But in keeping with its glorious tradition of meaningless controls where they are least needed, the Indian government has bungled the whole process.

Companies have been told to take a dive with one hand tied behind their backs. The hedger has been denied his very first right -- the freedom to take decisions in tandem with the risks.

Incredibly, hedging has been allowed only against the physical imports of crude oil. No doubt crude prices can be insulated, albeit within the narrow confines of physical deliveries, but product prices or refining margins have been left uncovered, thereby not reducing but multiplying the risks. Crude and product prices tend to move in tandem. And the effect is negative if one segment is "locked in" while the other is allowed to move freely.

Even in a truncated form, hedging in crude would have had its spin-offs. For one, there is greater certainty about foreign exchange requirements and there is the possibility of guarding against adverse price movements by using simple instruments like "price caps" and "zero cost collars".

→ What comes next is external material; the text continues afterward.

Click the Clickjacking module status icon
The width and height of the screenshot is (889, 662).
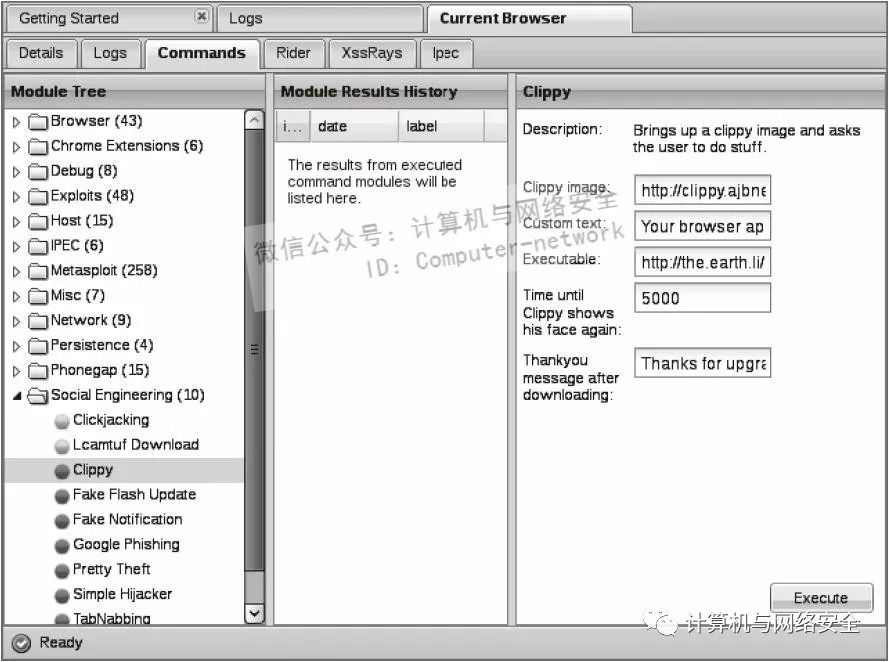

But a maze of red-tapism has delayed a debut in hedging by Indian Oil Corporation -- the biggest Indian player in the market with a yearly bill of $ 10 billion. The babus in the petroleum ministry are being schooled in the finer points of the art of futures and options. Their consent is required before a foray can be made into the rarefied world of hedging. And that consent is conditional on the bureaucrats' abilties to understand and appreciate the complexities involved.

Some clarifications have been sought from the RBI, but the apex bank still has to respond with an answer.

Indian Oil Corporation says it has been preparing itself for almost a year and its is ready to experiment with some basic covering instruments. That is, of course, if the mandarins in the oil ministry agree and give the go-ahead.

The cost of high crude oil prices to the economy is an issue today. But what about the savings that could have accrued had IOC's hedging operations begun a few months ago when global prices had started their relentless climb ? No one seems to talk about that ! The skillful art of hedging - in other words, the ability to protect your present exposure by taking a position in the forward and futures market -- has always been an intricate and perplexing one. Hedging allows you to insulate your interests -- when they are at the most vulnerable -- from the fluctuations of the market place. The process of hedging requires the highly evolved science of informed speculation to marry with the basic instinct of a prickly hedgehog, so that certainty can be guaranteed by dabbling in the uncertain.

Of course, a cardinal requirement is an in-depth understanding of the dynamics of the market, along with an intrinsic ability to sense how prices will move. And, at the end -- like Exxon-Mobil which has equity stakes spread evenly over producing and refining sectors -- you may well decide not to hedge at all since all risks are adequately covered by the company's global presence in refining and exploration. Such global scales are not for India of course where the biggest challenege is hedgeing against the government's inefficiences.